======== Dataset rows

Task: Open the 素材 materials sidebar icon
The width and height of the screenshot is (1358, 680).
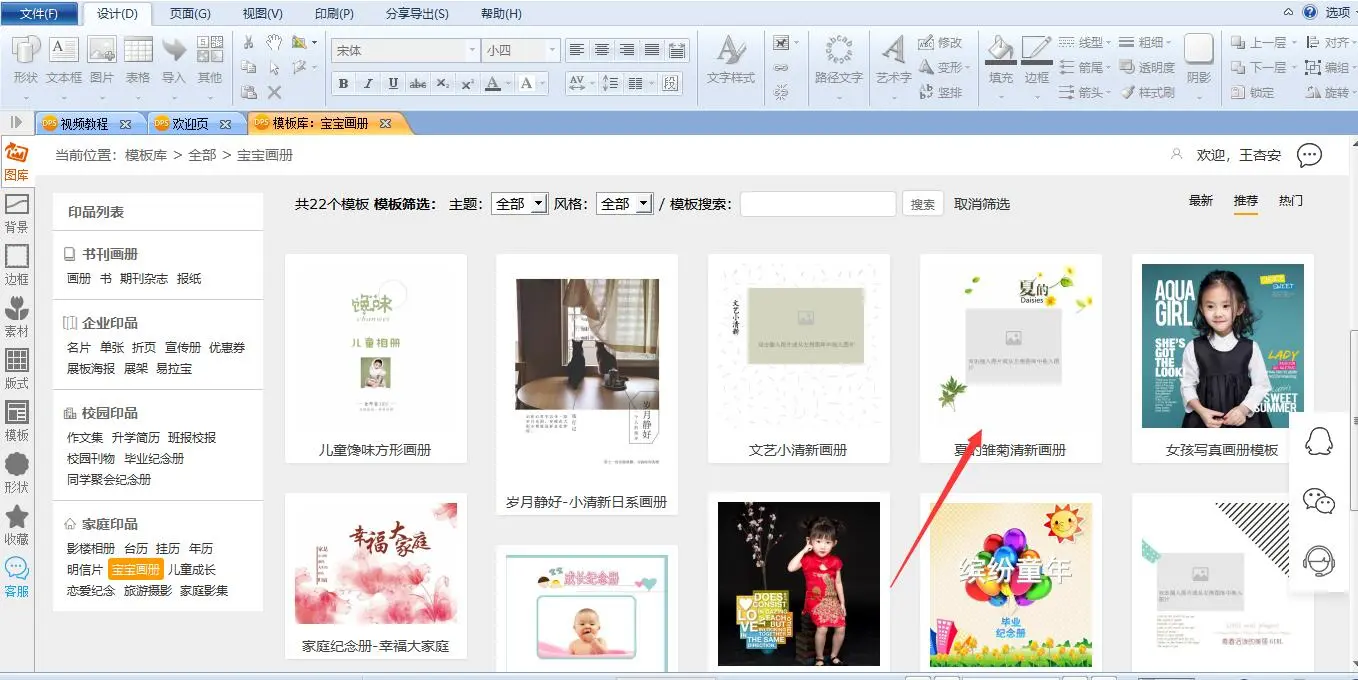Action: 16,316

================
======== Dataset rows

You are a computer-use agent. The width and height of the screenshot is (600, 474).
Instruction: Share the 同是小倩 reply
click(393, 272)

================
======== Dataset rows

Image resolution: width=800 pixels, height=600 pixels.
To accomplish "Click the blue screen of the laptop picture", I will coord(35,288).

================

### Description of the task
Rewrite the lines from the line with "Task: Open the 素材 materials sidebar icon" to the line with "Action: 16,316", replacing "sidebar icon" with "side panel button" and keeping everything else the same. Leave the pictures out of your answer.

### Task solution
Task: Open the 素材 materials side panel button
The width and height of the screenshot is (1358, 680).
Action: 16,316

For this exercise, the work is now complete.